When it comes to a diagnosis of Mesothelioma cancer, forms of mesothelioma surgery and treatment to be pursued is one of the first topics that will be discussed with the oncologist. Available options of treatment for the patient may vary from case to case depending on the type of cancer afflicting the patient and the stage to which the cancer has progressed at the time of the diagnosis. Mesothelioma, however, has proven to be a very aggressive and serious form of cancer, thus limiting the treatment options. Once a mesothelioma cancer patient has been presented with all the treatment options available, it is likely that surgery will be recommended. This form of cancer is not limited to one form of mesothelioma surgery. There are different types of surgeries that may be conducted, some with the intent to cure and others with the intent of easing the symptoms of the disease. With most cases of Mesothelioma, the nature of the cancer and late diagnosis renders a surgical cure an unlikely option. However, mesothelioma surgery is very vital and in some cases, it may be suggested in conjunction with another form of treatment such as chemotherapy and radiation so as to remove as much of the cancer as possible.

Ideally, a candidate for Mesothelioma surgery would be one whose cancer is at its early stages and the tumor is still localized, before metastasis occurs. In addition, for this surgery to be successful, the patient has to be in good health, so that nothing complicates his or her recovery period. Extant medical issues such as diabetes, hypertension and heart disease often cause issue with mesothelioma patients. If the doctor determines that the patient is strong enough to undergo mesothelioma surgery, then he or she may authorize a mesothelioma pleurectomy surgery . This is a radical mesothelioma pleurectomy surgery that involves removing a diseased lung. Candidates who undergo this form of surgery usually have mesothelioma limited to just one of their lungs. In this surgical procedure, the lung is deflated and then removed through a large incision.

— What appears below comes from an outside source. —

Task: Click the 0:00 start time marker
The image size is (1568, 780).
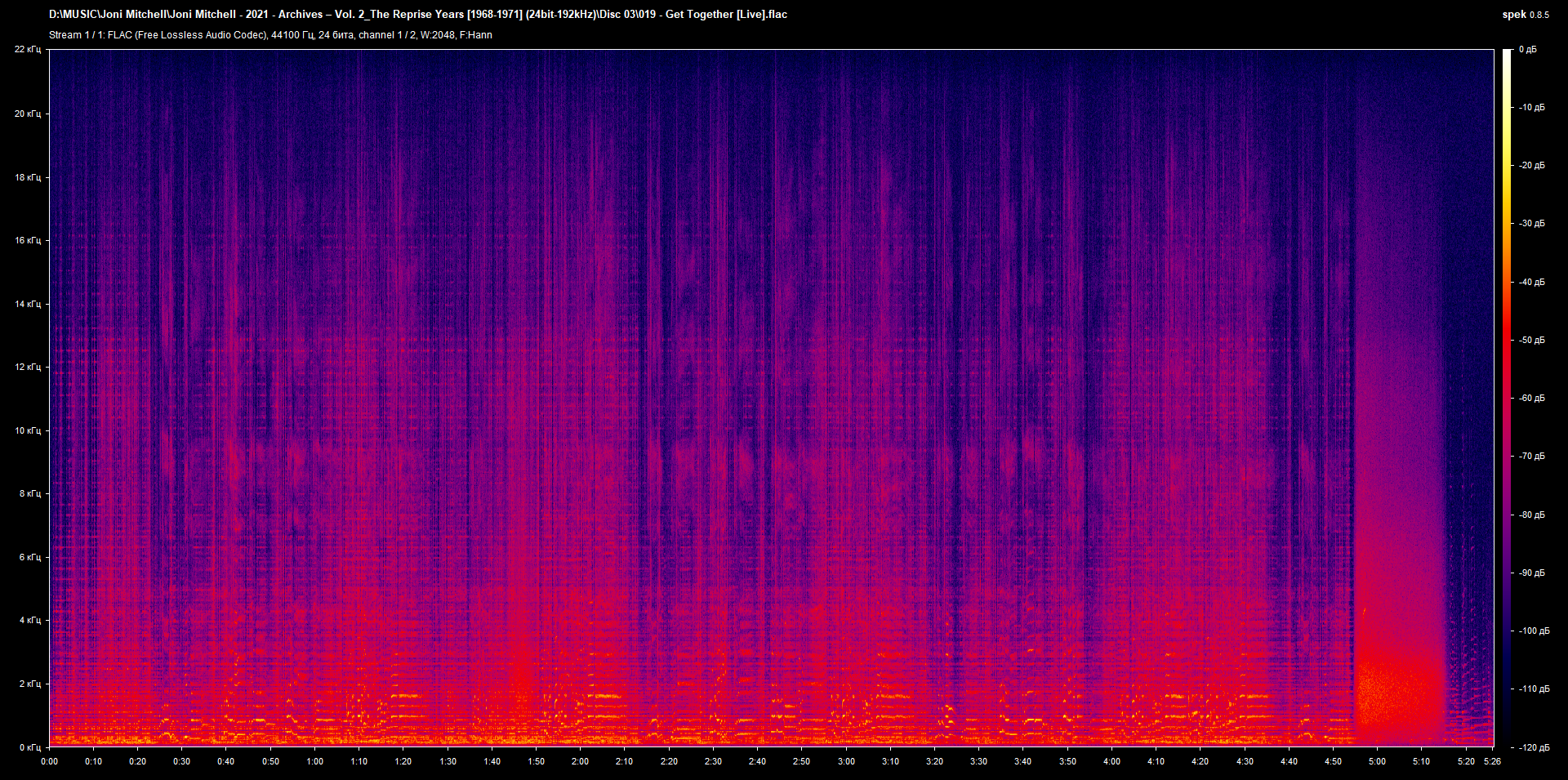Action: 50,761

On rare occasions, the surgical procedure may involve removing the lung that has been affected as well as all the areas that surround it. This surgery is quite risky and carries with it a long list of possible complications such as serious gastrointestinal problems and heart failure. There are other mesothelioma surgeries that are not for curative purposes but just to relieve the patient of some symptoms such as pain. One of these such procedures is Pleurocentesis. This is a procedure whose aim is to address pleural effusion, a condition that leads to the build-up of fluids in the pleural area that surrounds the lungs. In this procedure, a long thin needle is inserted into the pleural space to draw out the fluid. Once the procedure is over, the patient can return home in a few hours, so long as the doctor is satisfied that there are no adverse reactions. If the fluid has collected in the abdominal area on the other hand, a different procedure, referred to as Paracentesis is conducted.